→ **Action item**:
Repeat all entries below exactly as shown.

[[ Excerpted data, beginning ]]

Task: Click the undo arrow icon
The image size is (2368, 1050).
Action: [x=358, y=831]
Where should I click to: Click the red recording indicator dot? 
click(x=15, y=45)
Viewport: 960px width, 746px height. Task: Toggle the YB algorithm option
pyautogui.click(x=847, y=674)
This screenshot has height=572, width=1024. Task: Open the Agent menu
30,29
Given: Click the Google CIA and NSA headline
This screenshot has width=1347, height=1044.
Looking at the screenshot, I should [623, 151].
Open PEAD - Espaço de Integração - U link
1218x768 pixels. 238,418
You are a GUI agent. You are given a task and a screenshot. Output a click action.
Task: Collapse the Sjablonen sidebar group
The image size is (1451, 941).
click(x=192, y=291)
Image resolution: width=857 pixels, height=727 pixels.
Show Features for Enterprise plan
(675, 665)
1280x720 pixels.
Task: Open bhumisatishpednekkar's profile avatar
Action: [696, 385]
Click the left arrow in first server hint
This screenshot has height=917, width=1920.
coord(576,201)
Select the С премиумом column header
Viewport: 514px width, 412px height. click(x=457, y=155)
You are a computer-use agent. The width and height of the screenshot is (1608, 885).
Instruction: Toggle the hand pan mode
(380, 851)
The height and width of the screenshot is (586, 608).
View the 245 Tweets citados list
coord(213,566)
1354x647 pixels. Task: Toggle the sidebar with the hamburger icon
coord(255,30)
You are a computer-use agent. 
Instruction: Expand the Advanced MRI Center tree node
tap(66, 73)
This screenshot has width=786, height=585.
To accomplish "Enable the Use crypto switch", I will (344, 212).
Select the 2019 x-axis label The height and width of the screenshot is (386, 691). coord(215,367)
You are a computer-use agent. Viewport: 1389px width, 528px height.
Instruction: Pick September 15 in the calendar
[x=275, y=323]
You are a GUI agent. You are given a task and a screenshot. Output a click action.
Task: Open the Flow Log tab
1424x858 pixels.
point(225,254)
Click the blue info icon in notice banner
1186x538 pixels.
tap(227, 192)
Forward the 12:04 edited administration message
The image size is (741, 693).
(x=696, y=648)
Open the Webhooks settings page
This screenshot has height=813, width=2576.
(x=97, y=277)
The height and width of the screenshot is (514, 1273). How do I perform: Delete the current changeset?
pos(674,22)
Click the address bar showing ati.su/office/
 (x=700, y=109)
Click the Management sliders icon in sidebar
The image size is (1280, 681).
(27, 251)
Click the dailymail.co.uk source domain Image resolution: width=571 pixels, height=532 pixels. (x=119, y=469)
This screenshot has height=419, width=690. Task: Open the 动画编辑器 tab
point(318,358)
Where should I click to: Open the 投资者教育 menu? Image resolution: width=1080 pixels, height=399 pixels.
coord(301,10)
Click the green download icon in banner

[[ Excerpted data, end ]]

→ **Solution to the problem**:
Task: Click the undo arrow icon
The image size is (2368, 1050).
Action: [x=358, y=831]
Where should I click to: Click the red recording indicator dot? 
click(x=15, y=45)
Viewport: 960px width, 746px height. Task: Toggle the YB algorithm option
pyautogui.click(x=847, y=674)
This screenshot has height=572, width=1024. Task: Open the Agent menu
30,29
Given: Click the Google CIA and NSA headline
This screenshot has width=1347, height=1044.
Looking at the screenshot, I should [623, 151].
Open PEAD - Espaço de Integração - U link
1218x768 pixels. 238,418
You are a GUI agent. You are given a task and a screenshot. Output a click action.
Task: Collapse the Sjablonen sidebar group
The image size is (1451, 941).
click(x=192, y=291)
Image resolution: width=857 pixels, height=727 pixels.
Show Features for Enterprise plan
(675, 665)
1280x720 pixels.
Task: Open bhumisatishpednekkar's profile avatar
Action: [696, 385]
Click the left arrow in first server hint
This screenshot has height=917, width=1920.
coord(576,201)
Select the С премиумом column header
Viewport: 514px width, 412px height. click(x=457, y=155)
You are a computer-use agent. The width and height of the screenshot is (1608, 885).
Instruction: Toggle the hand pan mode
(380, 851)
The height and width of the screenshot is (586, 608).
View the 245 Tweets citados list
coord(213,566)
1354x647 pixels. Task: Toggle the sidebar with the hamburger icon
coord(255,30)
You are a computer-use agent. 
Instruction: Expand the Advanced MRI Center tree node
tap(66, 73)
This screenshot has width=786, height=585.
To accomplish "Enable the Use crypto switch", I will (344, 212).
Select the 2019 x-axis label The height and width of the screenshot is (386, 691). coord(215,367)
You are a computer-use agent. Viewport: 1389px width, 528px height.
Instruction: Pick September 15 in the calendar
[x=275, y=323]
You are a GUI agent. You are given a task and a screenshot. Output a click action.
Task: Open the Flow Log tab
1424x858 pixels.
point(225,254)
Click the blue info icon in notice banner
1186x538 pixels.
tap(227, 192)
Forward the 12:04 edited administration message
The image size is (741, 693).
(x=696, y=648)
Open the Webhooks settings page
This screenshot has height=813, width=2576.
(x=97, y=277)
The height and width of the screenshot is (514, 1273). How do I perform: Delete the current changeset?
pos(674,22)
Click the address bar showing ati.su/office/
 (x=700, y=109)
Click the Management sliders icon in sidebar
The image size is (1280, 681).
(27, 251)
Click the dailymail.co.uk source domain Image resolution: width=571 pixels, height=532 pixels. (x=119, y=469)
This screenshot has height=419, width=690. Task: Open the 动画编辑器 tab
point(318,358)
Where should I click to: Open the 投资者教育 menu? Image resolution: width=1080 pixels, height=399 pixels.
coord(301,10)
Click the green download icon in banner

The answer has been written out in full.